# Three photos (2 from Brazil, one from Dia de los Muertos)



## AfroKen (Dec 28, 2009)

Hey everyone!!  I'll take a turn here and show you three photos that I've taken this year.  Some people on this forum helped me to get the antique effect on the third photo here.  Anyway, hopefully you dig 'em, and if you don't, please don't be too mean.
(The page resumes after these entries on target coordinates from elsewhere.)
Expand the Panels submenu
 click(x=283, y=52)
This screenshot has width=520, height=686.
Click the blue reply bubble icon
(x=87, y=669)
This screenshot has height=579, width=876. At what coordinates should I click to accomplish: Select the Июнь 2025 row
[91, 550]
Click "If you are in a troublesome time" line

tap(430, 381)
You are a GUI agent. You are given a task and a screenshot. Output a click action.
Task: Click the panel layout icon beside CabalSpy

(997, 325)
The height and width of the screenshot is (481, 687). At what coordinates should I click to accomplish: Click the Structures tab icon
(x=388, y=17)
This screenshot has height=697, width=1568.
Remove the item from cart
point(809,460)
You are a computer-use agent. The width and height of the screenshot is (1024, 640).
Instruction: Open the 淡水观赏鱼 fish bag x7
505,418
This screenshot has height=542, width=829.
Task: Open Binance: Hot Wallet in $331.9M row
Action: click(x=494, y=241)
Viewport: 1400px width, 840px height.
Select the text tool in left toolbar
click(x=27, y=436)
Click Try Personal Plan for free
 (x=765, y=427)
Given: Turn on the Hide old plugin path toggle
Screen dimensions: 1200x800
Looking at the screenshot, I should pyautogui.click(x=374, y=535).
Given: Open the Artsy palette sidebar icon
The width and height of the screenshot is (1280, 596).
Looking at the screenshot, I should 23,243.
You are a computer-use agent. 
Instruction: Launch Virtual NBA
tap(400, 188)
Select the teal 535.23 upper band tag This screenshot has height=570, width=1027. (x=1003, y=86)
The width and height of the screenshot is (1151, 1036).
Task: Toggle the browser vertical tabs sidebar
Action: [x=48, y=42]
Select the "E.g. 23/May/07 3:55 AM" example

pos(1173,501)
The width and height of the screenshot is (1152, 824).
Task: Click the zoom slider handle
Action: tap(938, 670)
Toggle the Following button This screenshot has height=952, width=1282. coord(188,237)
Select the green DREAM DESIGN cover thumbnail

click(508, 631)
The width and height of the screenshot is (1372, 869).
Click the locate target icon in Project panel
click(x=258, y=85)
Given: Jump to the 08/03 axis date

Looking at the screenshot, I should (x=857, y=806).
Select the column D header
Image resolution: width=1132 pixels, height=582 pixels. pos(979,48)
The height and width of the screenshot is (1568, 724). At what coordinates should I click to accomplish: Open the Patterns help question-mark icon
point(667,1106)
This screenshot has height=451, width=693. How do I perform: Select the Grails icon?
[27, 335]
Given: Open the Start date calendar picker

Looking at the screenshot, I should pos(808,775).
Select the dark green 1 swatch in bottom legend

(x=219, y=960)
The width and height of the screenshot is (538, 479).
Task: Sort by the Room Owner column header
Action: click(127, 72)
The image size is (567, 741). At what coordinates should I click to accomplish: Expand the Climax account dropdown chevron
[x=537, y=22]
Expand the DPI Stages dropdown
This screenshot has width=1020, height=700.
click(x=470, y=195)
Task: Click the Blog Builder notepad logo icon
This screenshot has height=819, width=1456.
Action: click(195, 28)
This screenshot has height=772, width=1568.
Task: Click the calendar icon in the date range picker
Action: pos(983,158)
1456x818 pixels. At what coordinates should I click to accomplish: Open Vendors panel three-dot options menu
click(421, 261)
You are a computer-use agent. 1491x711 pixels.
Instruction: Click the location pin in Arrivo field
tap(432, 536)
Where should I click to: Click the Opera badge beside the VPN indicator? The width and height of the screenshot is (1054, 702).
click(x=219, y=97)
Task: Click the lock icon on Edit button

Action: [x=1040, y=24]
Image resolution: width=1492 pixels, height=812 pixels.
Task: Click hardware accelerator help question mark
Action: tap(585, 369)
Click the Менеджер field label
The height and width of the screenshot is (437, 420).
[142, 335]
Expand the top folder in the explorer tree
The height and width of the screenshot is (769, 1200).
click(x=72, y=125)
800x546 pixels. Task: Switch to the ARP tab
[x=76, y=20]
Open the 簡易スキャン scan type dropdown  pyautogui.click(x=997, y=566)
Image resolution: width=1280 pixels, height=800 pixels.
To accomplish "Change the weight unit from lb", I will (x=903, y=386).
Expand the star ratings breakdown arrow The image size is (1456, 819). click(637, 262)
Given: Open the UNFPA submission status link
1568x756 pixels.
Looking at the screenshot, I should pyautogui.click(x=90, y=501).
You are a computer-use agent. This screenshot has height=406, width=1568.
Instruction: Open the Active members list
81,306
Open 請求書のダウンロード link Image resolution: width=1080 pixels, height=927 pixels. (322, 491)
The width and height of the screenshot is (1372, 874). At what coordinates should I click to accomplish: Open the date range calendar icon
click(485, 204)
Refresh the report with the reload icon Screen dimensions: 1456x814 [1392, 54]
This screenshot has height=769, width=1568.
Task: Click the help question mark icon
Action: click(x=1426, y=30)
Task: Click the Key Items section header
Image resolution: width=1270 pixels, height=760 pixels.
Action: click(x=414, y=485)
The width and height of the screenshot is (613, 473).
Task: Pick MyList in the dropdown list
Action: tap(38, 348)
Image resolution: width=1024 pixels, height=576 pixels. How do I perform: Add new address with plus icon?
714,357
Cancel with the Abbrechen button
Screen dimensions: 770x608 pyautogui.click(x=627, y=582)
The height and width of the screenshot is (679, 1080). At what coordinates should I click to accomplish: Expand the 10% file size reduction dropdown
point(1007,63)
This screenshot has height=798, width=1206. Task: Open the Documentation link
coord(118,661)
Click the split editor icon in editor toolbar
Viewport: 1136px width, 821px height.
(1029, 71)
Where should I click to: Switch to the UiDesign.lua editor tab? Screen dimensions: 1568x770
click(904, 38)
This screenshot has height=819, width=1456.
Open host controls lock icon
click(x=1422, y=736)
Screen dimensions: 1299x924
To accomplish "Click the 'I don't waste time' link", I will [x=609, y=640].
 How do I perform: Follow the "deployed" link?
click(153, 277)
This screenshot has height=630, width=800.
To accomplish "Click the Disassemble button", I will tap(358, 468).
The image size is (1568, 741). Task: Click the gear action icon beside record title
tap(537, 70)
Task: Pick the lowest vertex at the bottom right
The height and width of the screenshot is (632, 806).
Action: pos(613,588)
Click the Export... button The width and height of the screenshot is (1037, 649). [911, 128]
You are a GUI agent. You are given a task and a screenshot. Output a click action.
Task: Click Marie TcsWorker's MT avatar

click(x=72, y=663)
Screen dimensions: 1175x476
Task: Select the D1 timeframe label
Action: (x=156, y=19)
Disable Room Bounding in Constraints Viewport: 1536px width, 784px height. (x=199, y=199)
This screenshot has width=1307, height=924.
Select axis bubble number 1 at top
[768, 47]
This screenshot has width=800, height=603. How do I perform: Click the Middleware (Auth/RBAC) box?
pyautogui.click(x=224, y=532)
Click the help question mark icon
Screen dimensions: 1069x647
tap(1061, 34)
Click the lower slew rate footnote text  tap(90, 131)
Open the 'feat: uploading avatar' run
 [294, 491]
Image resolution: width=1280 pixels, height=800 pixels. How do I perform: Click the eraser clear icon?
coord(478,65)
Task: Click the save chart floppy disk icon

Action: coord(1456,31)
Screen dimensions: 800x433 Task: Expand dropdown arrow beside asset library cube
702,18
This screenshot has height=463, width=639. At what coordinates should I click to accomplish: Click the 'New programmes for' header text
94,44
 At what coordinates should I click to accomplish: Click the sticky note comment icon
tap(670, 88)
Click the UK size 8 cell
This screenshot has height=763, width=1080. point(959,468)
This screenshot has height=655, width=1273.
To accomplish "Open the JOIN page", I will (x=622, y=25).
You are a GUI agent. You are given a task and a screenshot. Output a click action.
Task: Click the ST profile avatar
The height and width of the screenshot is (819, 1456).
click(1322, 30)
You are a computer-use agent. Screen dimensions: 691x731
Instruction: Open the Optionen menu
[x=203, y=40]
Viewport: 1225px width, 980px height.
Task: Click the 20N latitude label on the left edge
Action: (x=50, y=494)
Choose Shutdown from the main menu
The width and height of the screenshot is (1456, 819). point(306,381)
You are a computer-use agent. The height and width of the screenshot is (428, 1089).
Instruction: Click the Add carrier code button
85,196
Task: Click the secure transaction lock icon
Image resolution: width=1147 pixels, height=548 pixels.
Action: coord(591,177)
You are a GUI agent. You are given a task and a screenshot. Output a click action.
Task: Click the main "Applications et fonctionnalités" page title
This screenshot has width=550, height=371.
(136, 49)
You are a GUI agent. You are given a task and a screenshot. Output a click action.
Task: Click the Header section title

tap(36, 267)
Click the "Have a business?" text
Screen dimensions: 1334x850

Eleven Shadows Travels:* Brazil 2009
Rio Mamori in the Amazon, Brazil, Summer 2009







Eleven Shadows Travels:  Brazil 2009
Salvador, Brazil, Summer 2009








Eleven Shadows Travels: Dia de los Muertos, Hollywood Forever 2009
Los Angeles, Dia de los Muertos, October 2009


----------



## Al-Wazeer (Dec 28, 2009)

LOVE THE FIRST PHOTO.


----------



## PatrickHMS (Dec 28, 2009)

Love the first one,

Like the second one,

Third one reminds me of "The Three Amigos"


----------



## Vacheron (Dec 28, 2009)

I choose the first one...such a wonderful color!


----------



## stevewang (Dec 31, 2009)

i like the first one .so beautiful.


----------



## Melissa007 (Jan 23, 2010)

I feel like I cansee into the soul of the little girl... I love this pic.


----------



## TiaS (Jan 23, 2010)

these are great


----------



## anthonydamario (Jan 23, 2010)

I love the first one I just wish there was much less noise.


----------